Alien trees, including mainly Wattle
(Australian Acacia species), Pine and Eucalyptus now cover more
than 3 million hectares in the well watered and agriculturally
more productive eastern part of the country. However, as much
as 1,5 million hectares of that is made up of abandoned or neglected
plantations, or of areas that have become heavily infested with
invading plantation tree seedlings. These infested lands represent
a major liability to the national economy, consuming scarce water
resources and impacting negatively on rural communities and natural
biodiversity, but have been largely ignored both by government
and the industry that caused them.
The Timberwatch Coalition was established
as a local network in 1997, but over the following years it grew
into a national NGO coalition of 10 environmental organisations
that recognise the need to address the harm caused by the substantial
negative social and environmental effects of large-scale timber
plantations. Through ongoing involvement in policy processes and
by building a supporter network in the timber plantation growing
areas, Timberwatch has succeeded in heightening public awareness
of the previously hidden or ignored costs associated with plantations.
This has led to the introduction of a more transparent and inclusive
process to consider applications for licences for new plantations,
and has helped to limit their expansion in South Africa.
This local success must however be viewed
in the broader context of the southern African region, in which
a number of countries have already been affected by plantations.
In Swaziland, although a relatively small country in terms of
land area, nearly 10% is covered in colonial-era style timber
plantations that have effectively forced Swazi people off their
traditional land, and undermined community farmers' opportunities
for access to grazing land and water.
There are also established plantations
in Angola, the DRC, Malawi, Zambia, Zimbabwe, Tanzania and Mozambique,
but in recent developments, it has been suggested by the World
Bank and various timber industry players that Mozambique has the
potential for an additional seven million hectares. The government
there has already approved new plantation projects in Niassa and
Manica Provinces, although there appears to have been very little
consultation with environmental NGOs and
local communities.
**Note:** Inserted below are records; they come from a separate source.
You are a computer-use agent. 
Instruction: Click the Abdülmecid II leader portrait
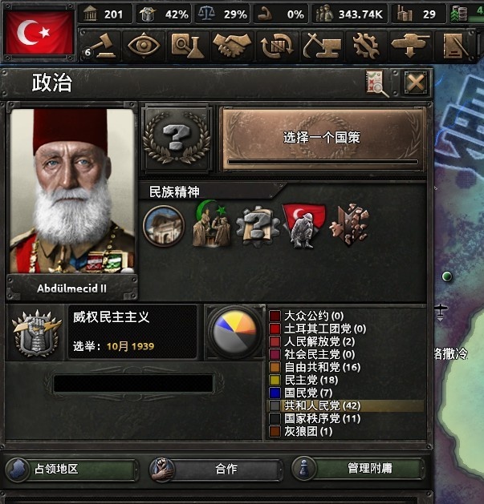(72, 192)
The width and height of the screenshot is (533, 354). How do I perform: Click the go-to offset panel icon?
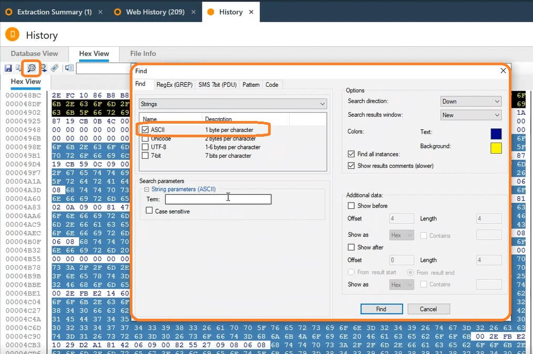69,68
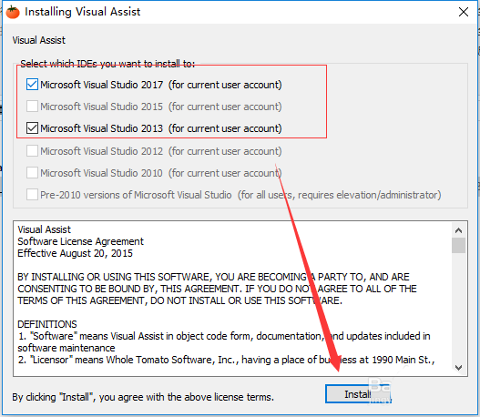Tick the Microsoft Visual Studio 2012 checkbox

coord(32,151)
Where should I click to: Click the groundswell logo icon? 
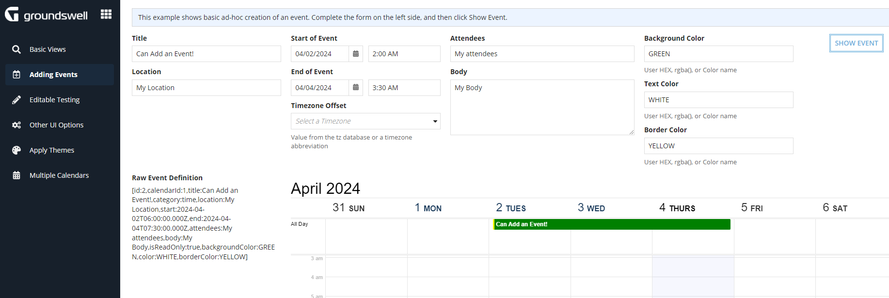click(12, 14)
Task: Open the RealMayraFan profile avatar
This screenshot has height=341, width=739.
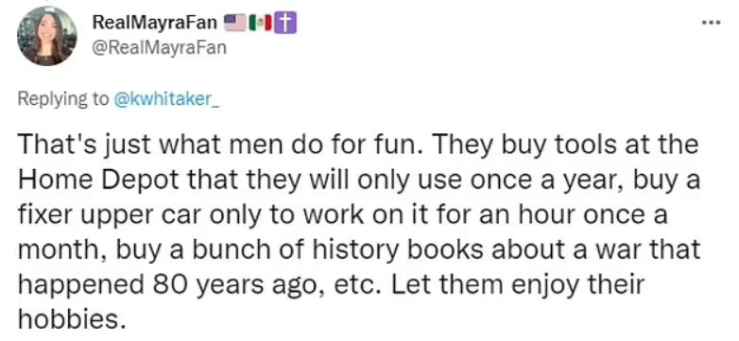Action: point(47,36)
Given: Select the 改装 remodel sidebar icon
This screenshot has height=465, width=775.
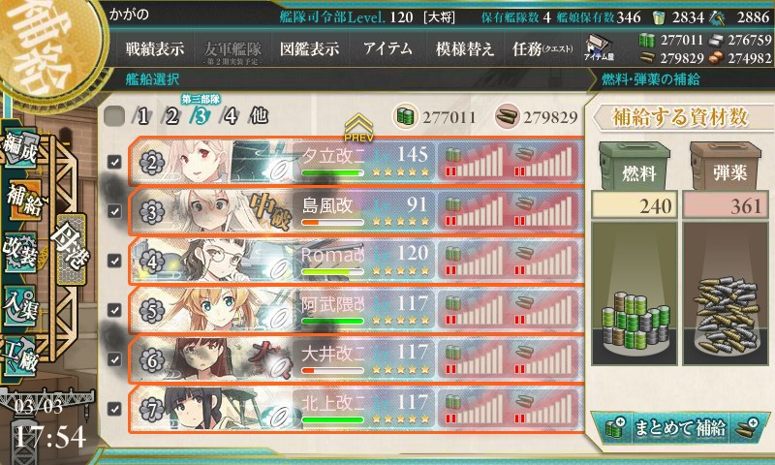Looking at the screenshot, I should 20,253.
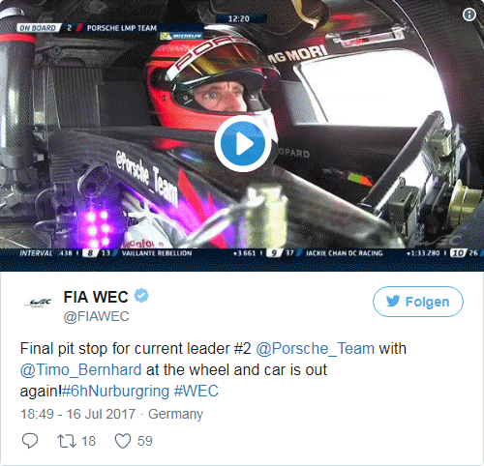Viewport: 484px width, 466px height.
Task: Click the Germany location link
Action: click(175, 414)
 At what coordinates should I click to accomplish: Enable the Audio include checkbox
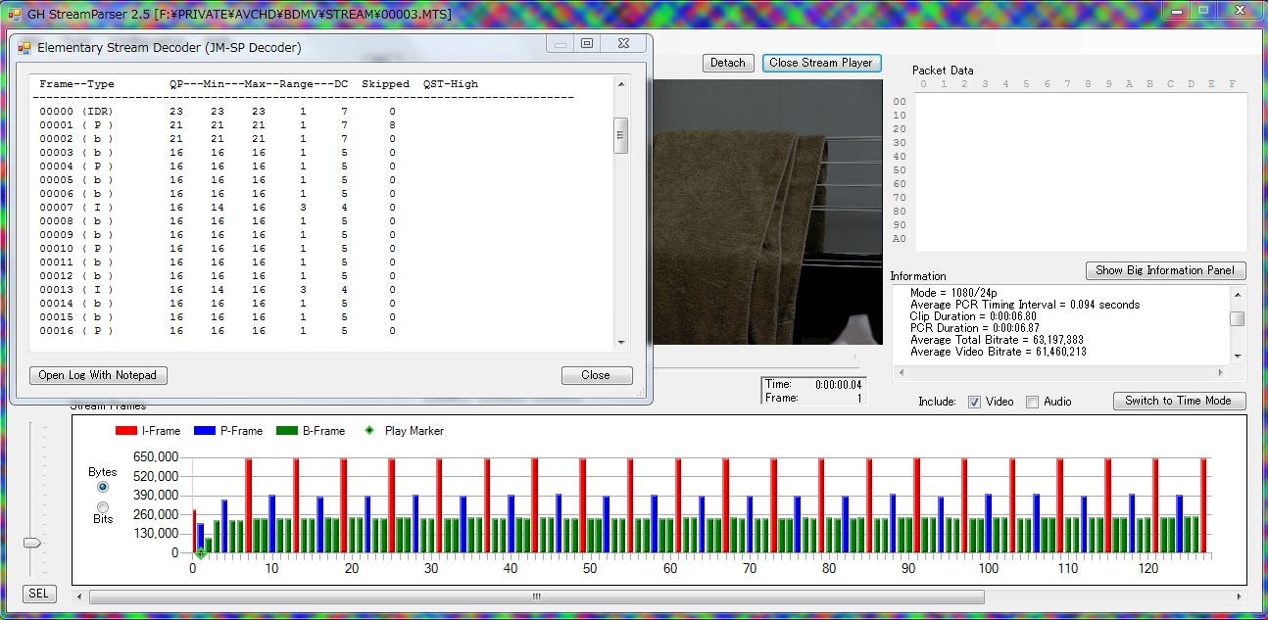[1032, 402]
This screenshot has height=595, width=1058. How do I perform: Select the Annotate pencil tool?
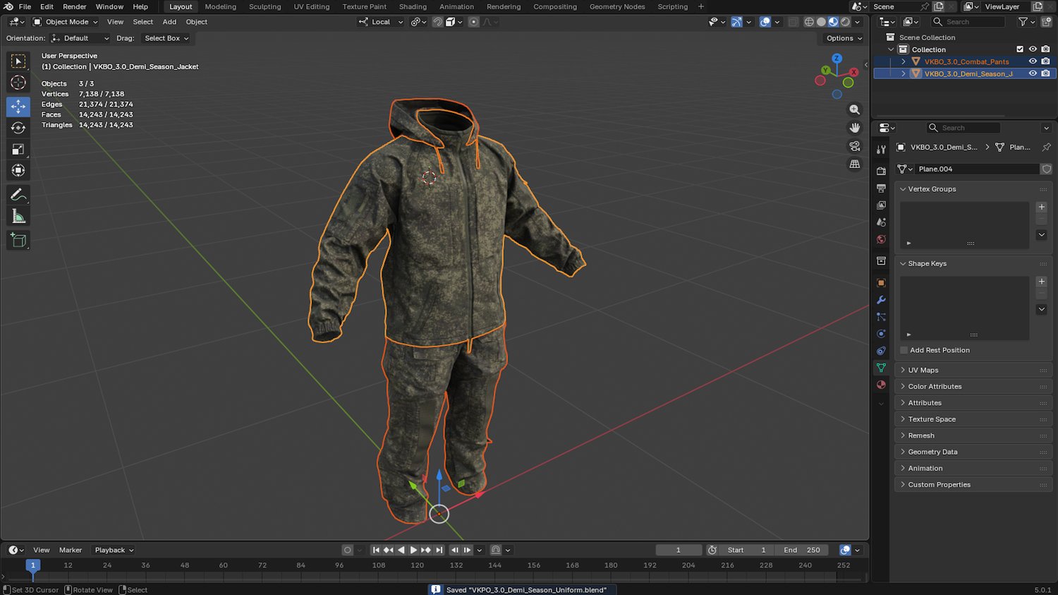coord(18,195)
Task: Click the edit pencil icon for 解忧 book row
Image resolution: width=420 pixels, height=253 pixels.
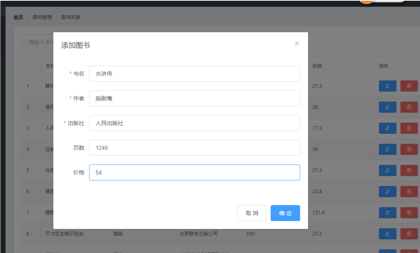Action: click(387, 86)
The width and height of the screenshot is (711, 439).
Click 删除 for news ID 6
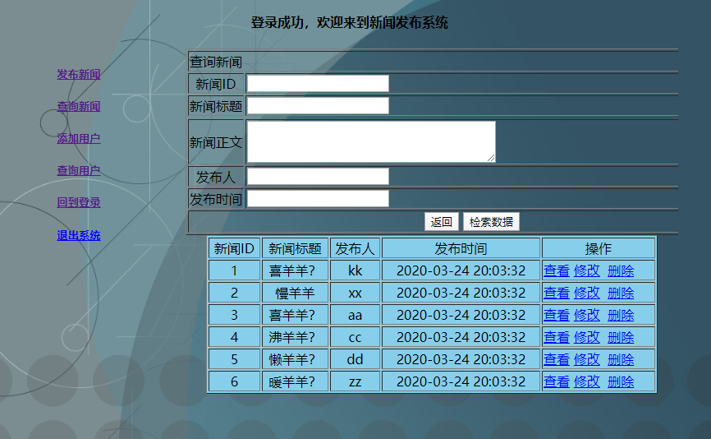tap(620, 381)
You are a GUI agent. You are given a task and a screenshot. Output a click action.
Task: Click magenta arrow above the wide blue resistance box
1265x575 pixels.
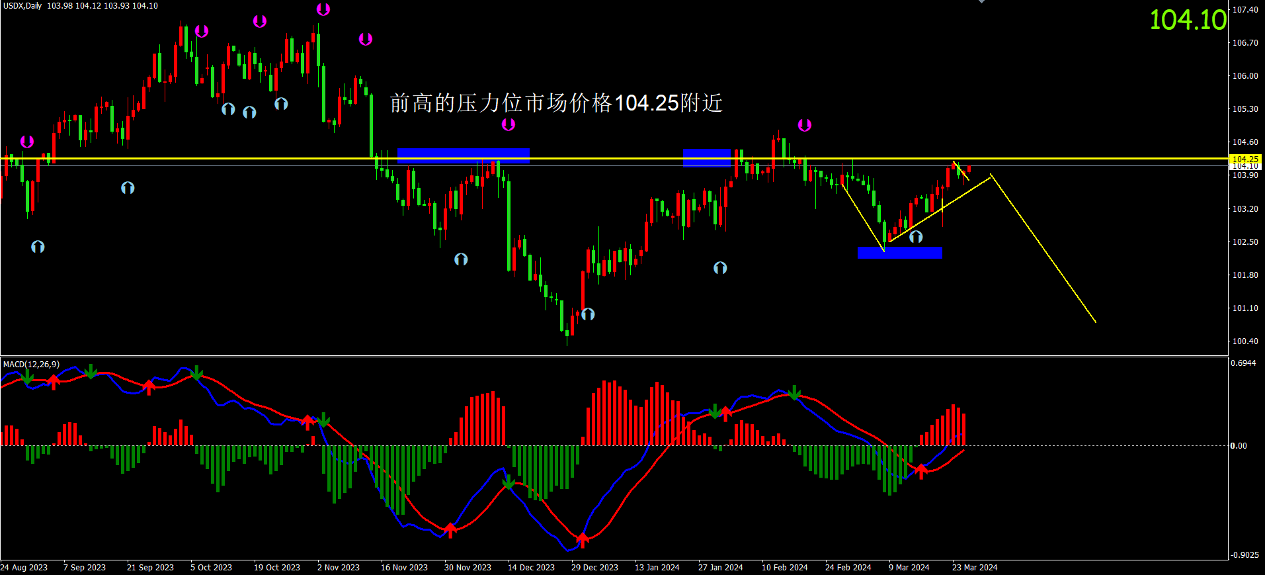(x=509, y=124)
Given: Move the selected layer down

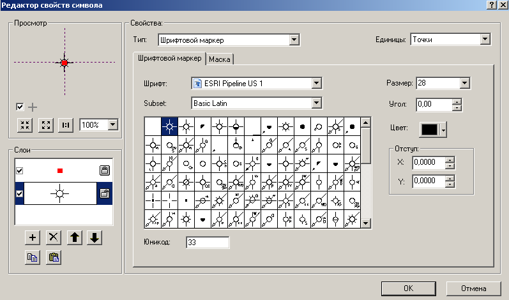Looking at the screenshot, I should [x=95, y=237].
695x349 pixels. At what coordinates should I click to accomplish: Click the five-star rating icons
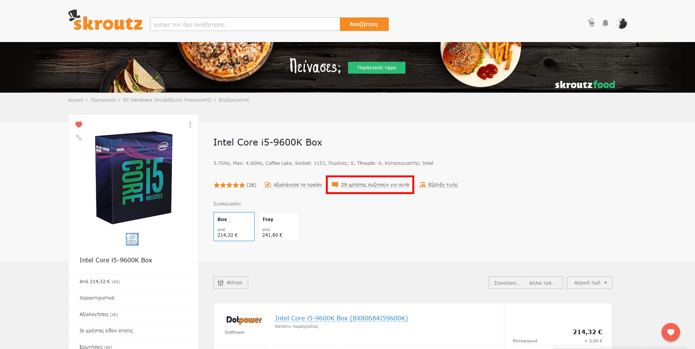tap(229, 185)
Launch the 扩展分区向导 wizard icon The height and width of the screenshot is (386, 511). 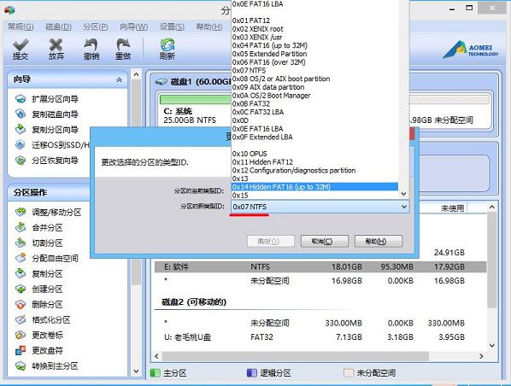(x=21, y=99)
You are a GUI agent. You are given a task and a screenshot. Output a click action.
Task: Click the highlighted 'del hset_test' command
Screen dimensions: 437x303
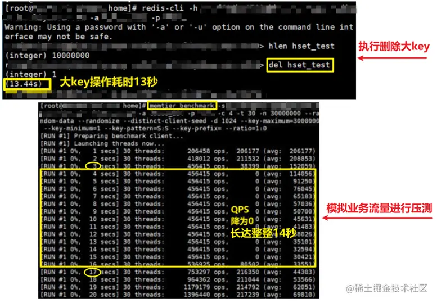point(300,65)
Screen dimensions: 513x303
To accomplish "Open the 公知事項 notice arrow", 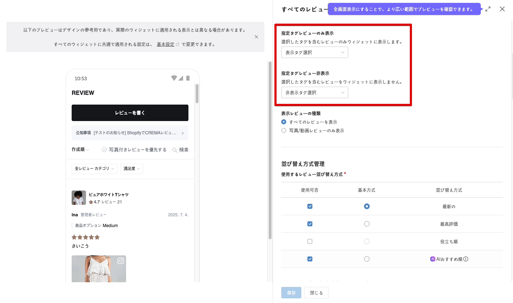I will (x=183, y=133).
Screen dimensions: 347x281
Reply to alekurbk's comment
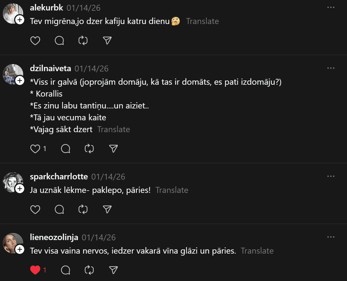59,41
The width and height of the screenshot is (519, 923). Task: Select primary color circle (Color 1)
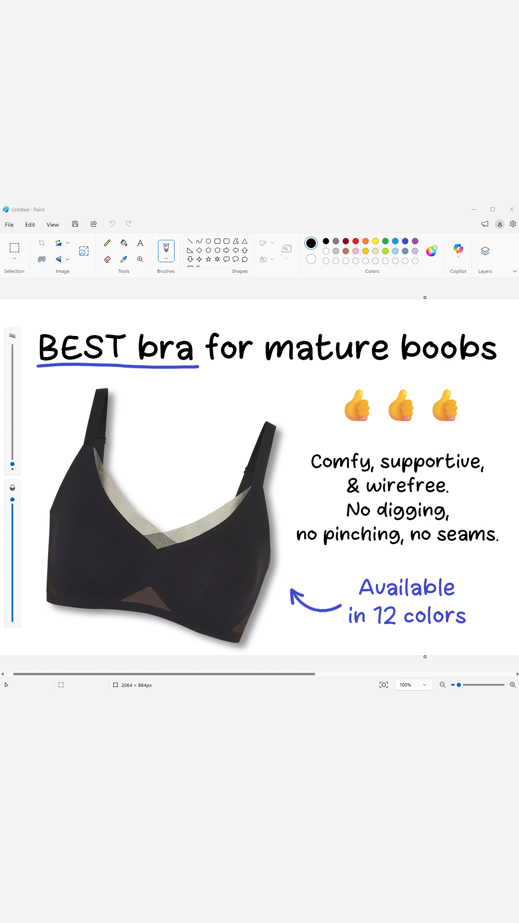(x=311, y=243)
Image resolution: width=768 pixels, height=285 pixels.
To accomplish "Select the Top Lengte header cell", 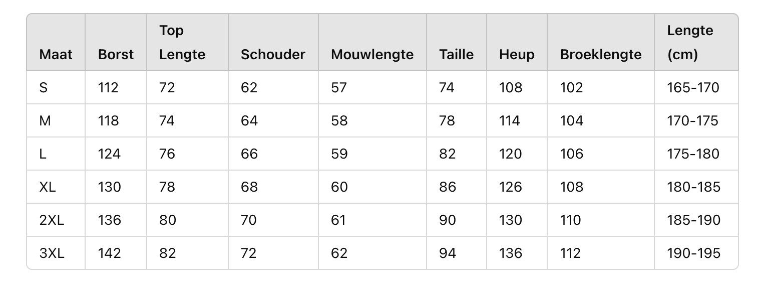I will tap(182, 43).
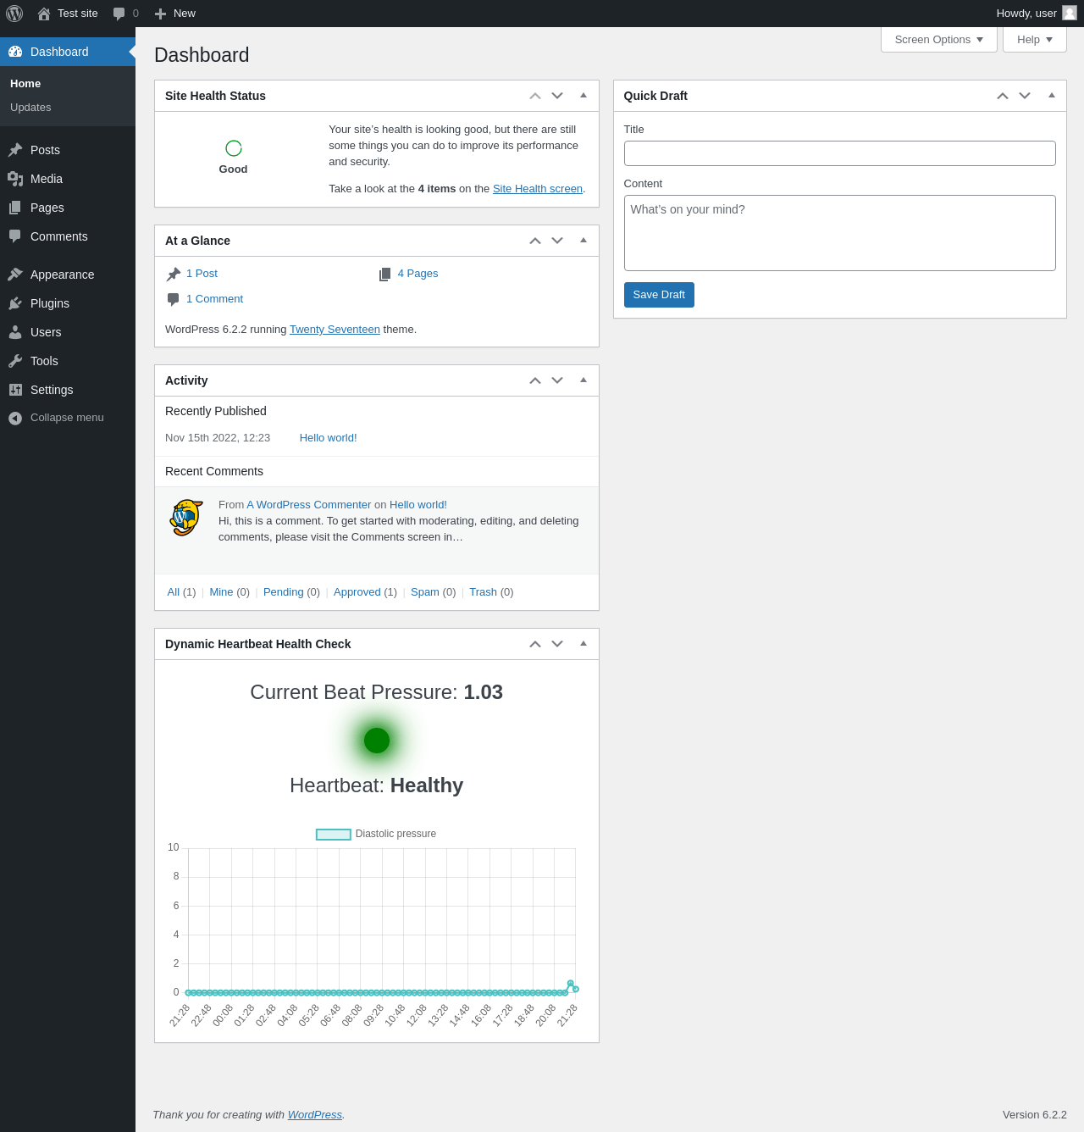
Task: Open the Test site home icon
Action: coord(44,14)
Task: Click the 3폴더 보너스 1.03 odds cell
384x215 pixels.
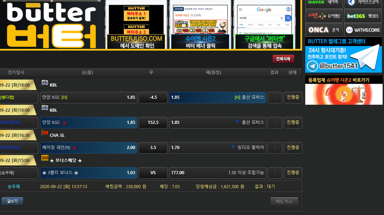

Nor does it appear that there has been any
formal investigation into the harmful impacts of timber plantations
on traditional social and cultural values and self-sustaining
local economies.
It appears there will be increasing
demand for plantation timber for pulp, and biomass for biofuel
production is expected to grow quickly as fossil fuel use in industrialised
countries is restricted through international pressure to reduce
emissions of CO2 into the atmosphere. From available information,
it appears that plans to convert to biofuel use by European nations
largely anticipate the importation of biodiesel and bioethanol
from Africa and other regions in the 'developing' world. What
this means is that most countries in the SADC (Southern African
Development Community) are likely to be targetted as cheap opportunities
for the establishment of destructive large-scale monoculture crops
including tree plantations.
In response to this
threat, Timberwatch plans to help establish a broad network of
interested individuals and environmental organisations across
the SADC region. The idea was analyzed during the Annual Meeting
held in Durban on November 18. The group knows that experience
sharing is a necessary ingredient for the idea to grow and become
a reality. Thus, one of the members of the Latin American
Network against Monoculture Tree Plantations was invited to attend
the meeting in order to share the successful process that led
to the establishment of the network in Latin America.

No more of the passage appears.